[Source data]
★ ★ ★ ★ ★
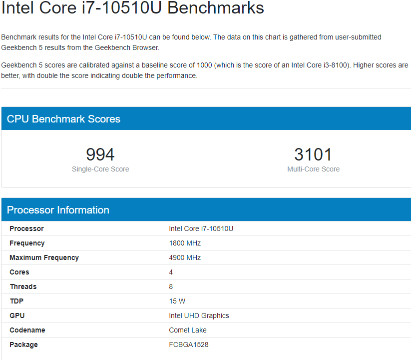This screenshot has height=360, width=411.
Task: Click the Cores row label
Action: pos(19,272)
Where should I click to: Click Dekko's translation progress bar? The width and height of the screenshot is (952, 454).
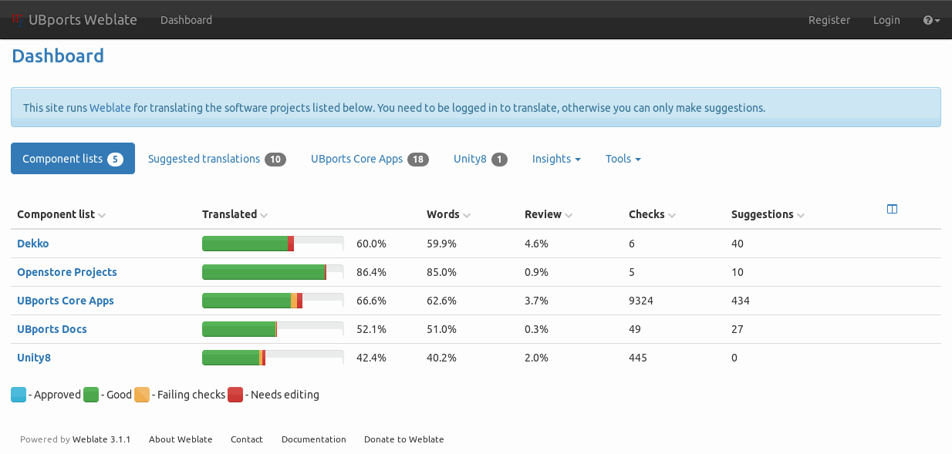[272, 244]
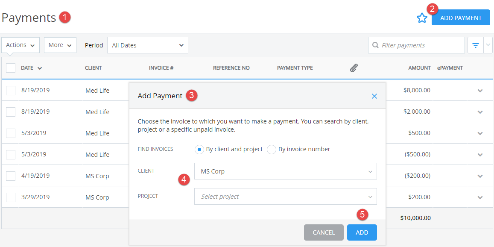
Task: Click inside the Filter payments search field
Action: coord(416,45)
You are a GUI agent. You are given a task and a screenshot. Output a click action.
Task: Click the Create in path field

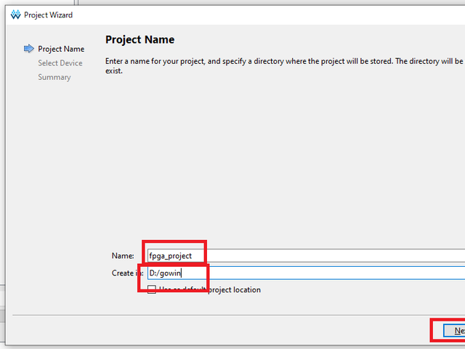click(x=327, y=273)
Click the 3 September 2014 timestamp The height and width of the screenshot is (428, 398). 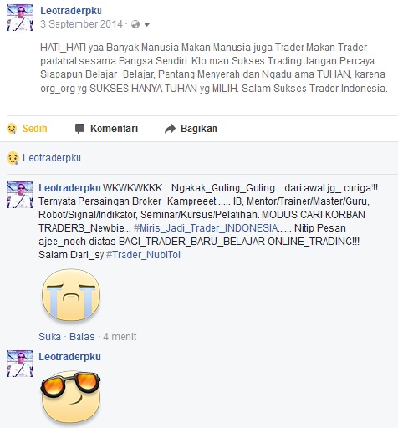click(x=81, y=24)
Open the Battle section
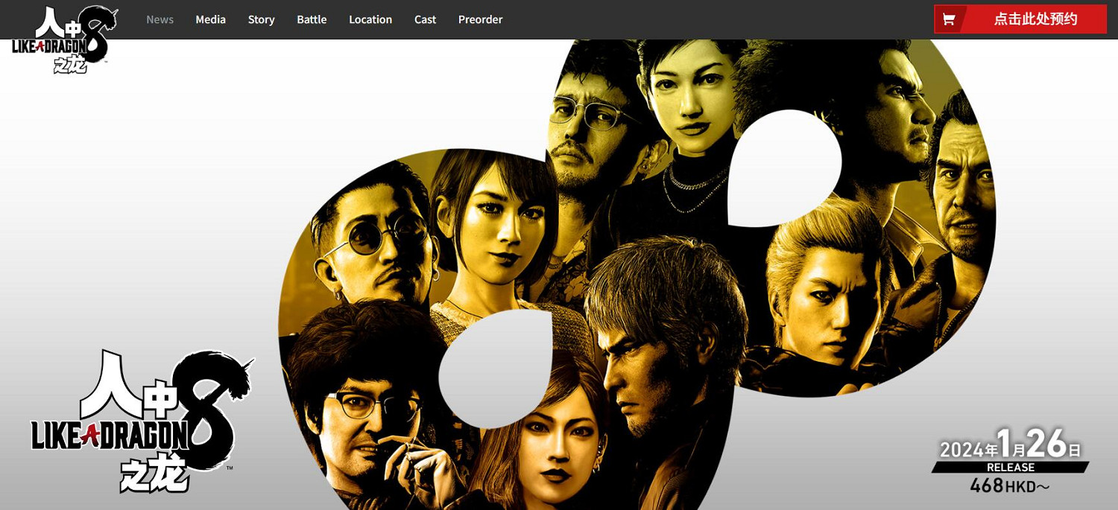This screenshot has height=510, width=1118. [x=312, y=19]
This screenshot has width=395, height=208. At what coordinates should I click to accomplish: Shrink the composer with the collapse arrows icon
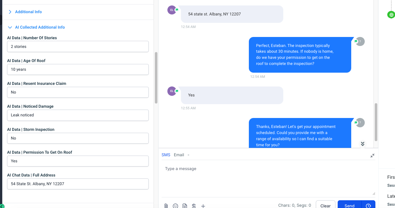click(372, 155)
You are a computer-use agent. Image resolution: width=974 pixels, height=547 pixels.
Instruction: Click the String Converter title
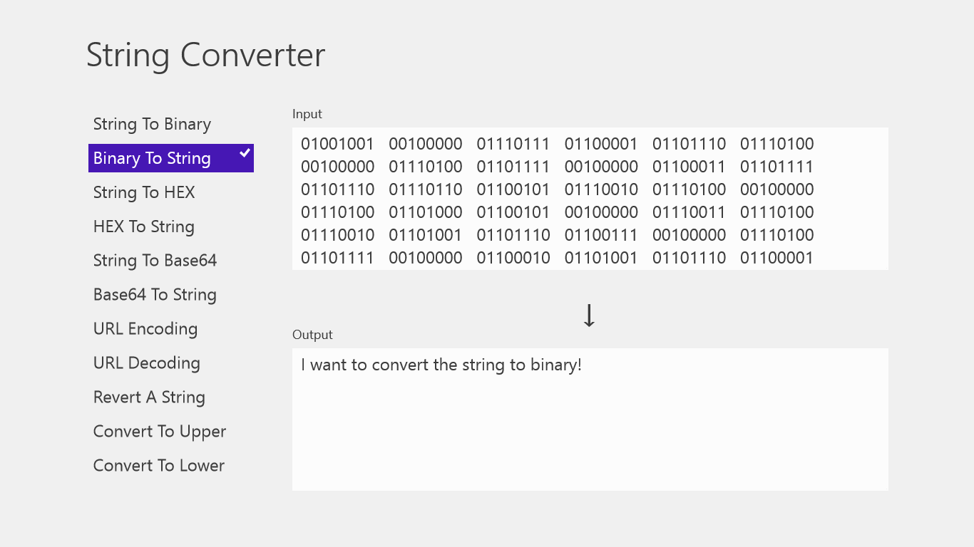[x=205, y=56]
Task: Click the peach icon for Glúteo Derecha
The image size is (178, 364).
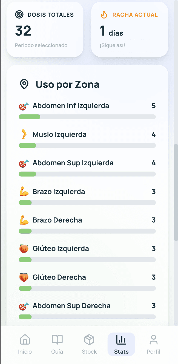Action: tap(24, 277)
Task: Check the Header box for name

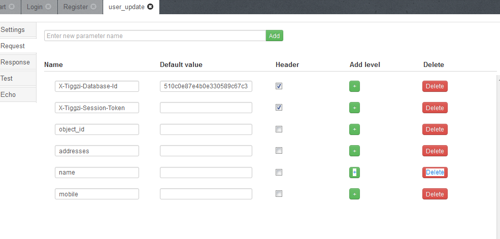Action: click(x=279, y=173)
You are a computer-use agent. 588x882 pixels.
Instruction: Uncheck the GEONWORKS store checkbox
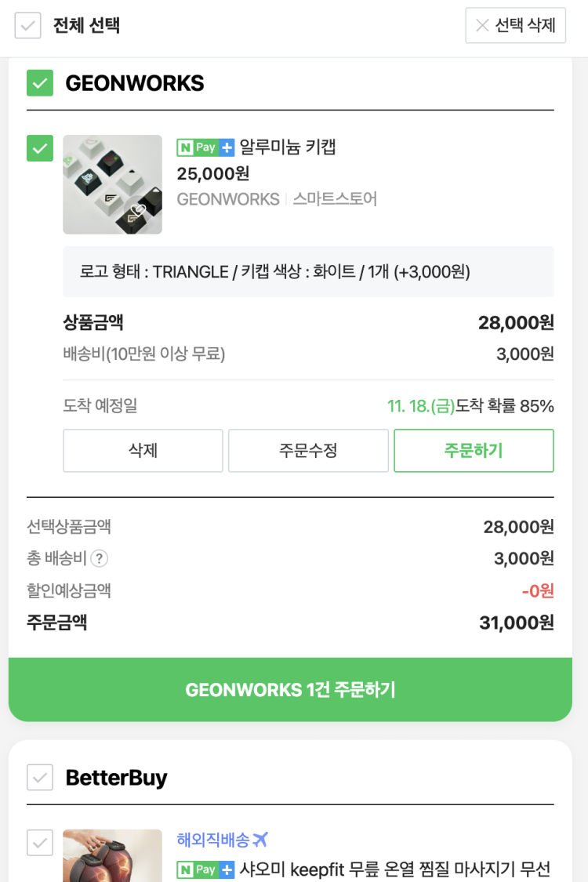pos(40,83)
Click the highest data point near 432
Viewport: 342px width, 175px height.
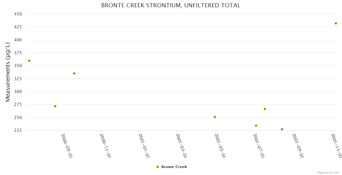pos(336,23)
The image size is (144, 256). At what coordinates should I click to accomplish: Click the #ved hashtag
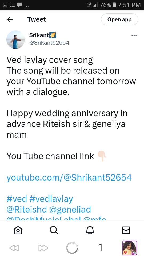coord(17,199)
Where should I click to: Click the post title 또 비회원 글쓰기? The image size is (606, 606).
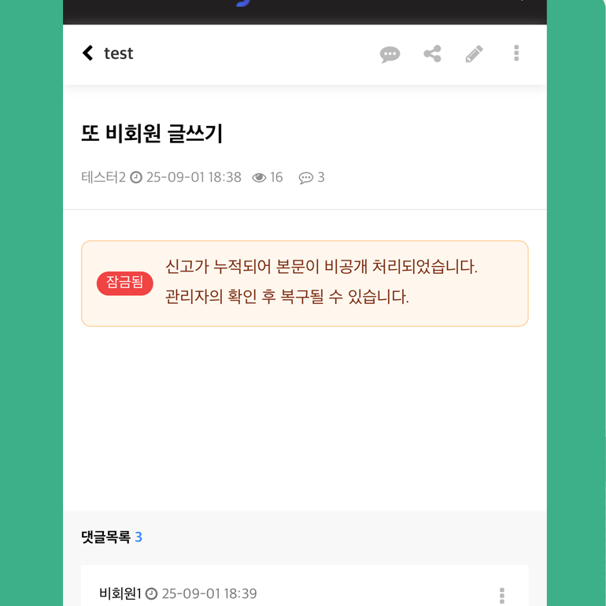152,134
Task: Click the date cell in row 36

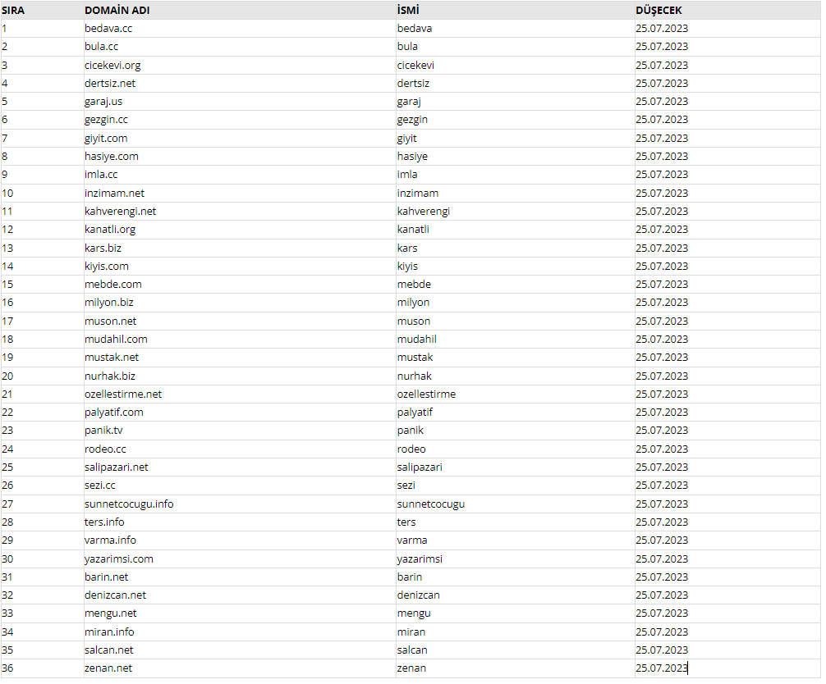Action: coord(727,668)
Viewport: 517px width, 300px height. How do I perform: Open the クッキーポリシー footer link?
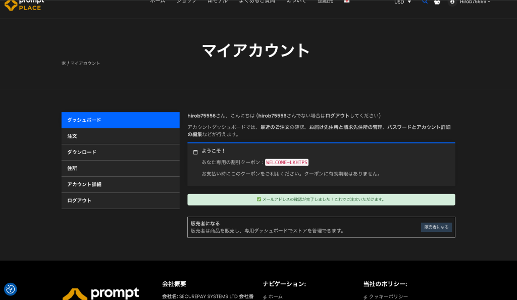click(x=388, y=296)
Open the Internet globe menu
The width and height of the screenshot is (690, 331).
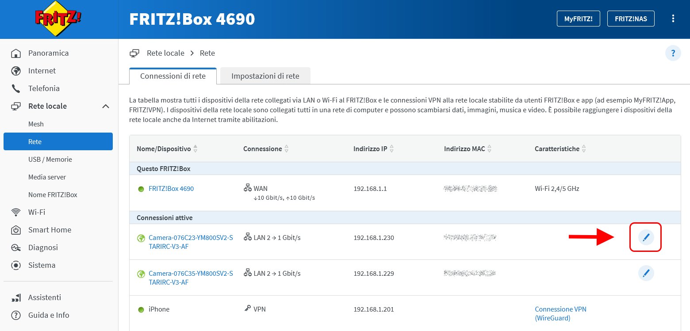click(x=42, y=71)
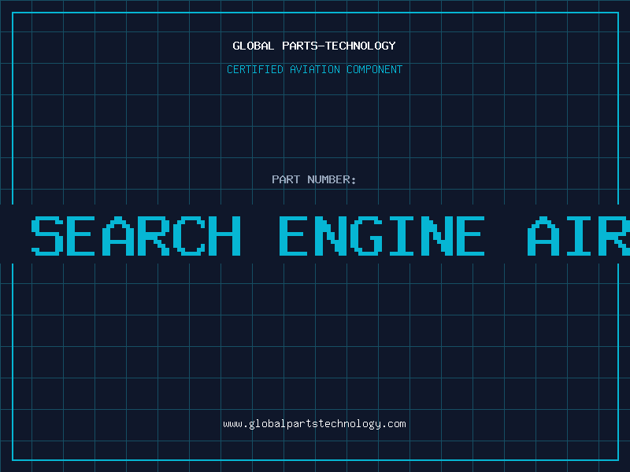Click the bottom-right corner of the cyan frame
The width and height of the screenshot is (630, 472).
click(618, 460)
★ ★ ★ ★ ★
[Action item]
Where a line in the records above contains the word "computer", copy that line.

[Solved exercise]
You are a computer-use agent. Image resolution: width=974 pixels, height=547 pixels.
You are a computer-use agent. 588x882 pixels.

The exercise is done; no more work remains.